Очевидно, это сочетание не случайно. В самом деле, оно вступает в корреляцию с глубинными психосексуальными факторами.
Мы видели, что скорость — это одновременно трансцендентность и интимность. Покоряя пространство, абстрактно означающее собой реальный мир, осуществляя в нем свое могущество, человек осуществляет тем самым нарциссическую самопроекцию. Стоит задуматься об «эротической» значимости автомобиля или скорости: снимая социальные табу, а одновременно и непосредственную ответственность, автомобиль своей подвижностью устраняет целый ряд психологических сопротивлений, действовавших по отношению к самому человеку и к другим; в автомобиле, в ситуации, где ни за что не требуется расплачиваться, человек обретает и тонус, и блеск, и обаятельность, и дерзость, а с другой стороны, такая ситуация благоприятствует эротическим отношениям, обращая двойную нарциссическую проекцию на один и тот же фаллический объект (машину) или на одну и ту же объективированную фаллическую функцию (скорость). Таким образом, эротизм автомобиля связан не с активно-наступательным сексуальным поведением, а с пассивно-нарциссическим самообольщением каждого из партнеров, обретающих нарциссическую сопричастность в одном и том же объекте[*]. Эротическая окрашенность играет здесь ту же роль, что и реальный либо психический образ при мастурбации.

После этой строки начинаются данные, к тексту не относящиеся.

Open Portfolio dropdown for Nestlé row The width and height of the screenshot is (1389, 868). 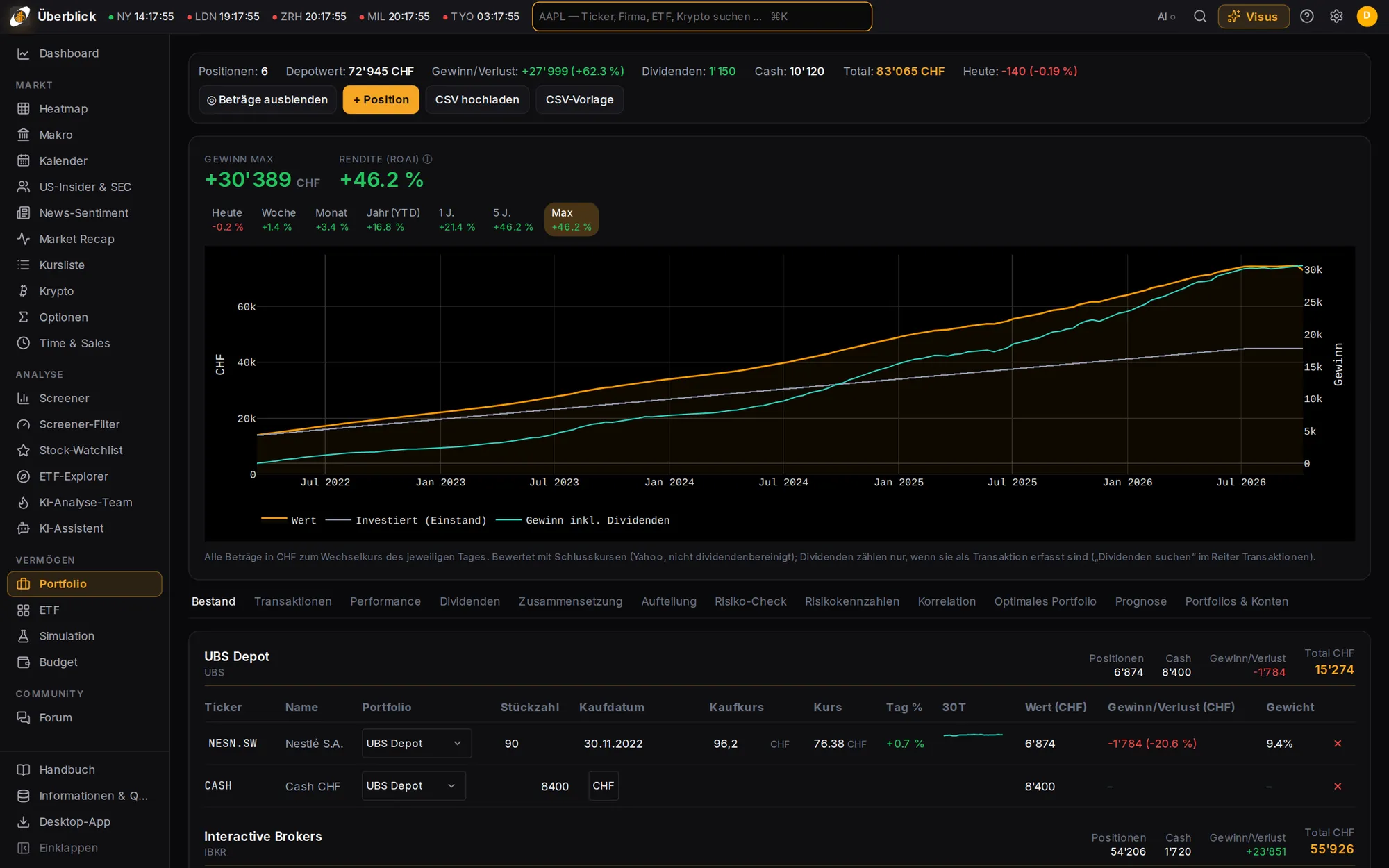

Поэтому ошибочно видеть в автомашине «женский» предмет[*] . Хотя в рекламе о ней всегда говорится как о женщине: «гибкая, породистая, удобная, практичная, послушная, горячая» и т.д., — это связано скорее с общей феминизацией вещей в рекламе: вещь-женщина — это эффективнейшая схема убеждения, социальная мифология, все вещи, и машина в том числе, притворяются женщинами, чтобы их покупали. Здесь, однако, работает общекультурная система. Для самой же машины глубинная фантазматизация происходит иначе. В зависимости от ее использования, от ее характеристик (гоночный «спайдер» или же лимузин на бархатном ходу) автомашина может приобретать психическую нагрузку как мощи, так и убежища, представать как снарядом, так и жилищем. В глубине же, как и любой функциональный механический предмет, автомобиль прежде всего переживается — причем всеми, мужчинами, женщинами, детьми, — как фаллос, объект манипуляции, бережного ухода, фасцинации. Это фаллическая и вместе с тем нарциссическая самопроекция, могущество, очарованное собственным образом. Мы уже разбирали в связи с автомобильным крылом, как этот бессознательный дискурс коннотируется непосредственно в формах автомобиля.
В. НЕФУНКЦИОНАЛЬНАЯ СИСТЕМА, ИЛИ ДИСКУРС СУБЪЕКТА
I. Маргинальная вещь — старинная вещь
Имеется целая категория вещей, которые по видимости не укладываются в проанализированную выше систему. Это вещи уникальные, диковинные, фольклорные, экзотические, старинные. Они как будто противоречат требованиям функциональной исчислимости, соответствуя желаниям иного порядка — выражать в себе свидетельство, память, ностальгию, бегство от действительности. Возникает соблазн усмотреть в них пережиток традиционно-символического строя. Однако, при всем своем отличии, такие вещи тоже включаются в современную цивилизацию и в рамках ее обретают свой двойственный эффект.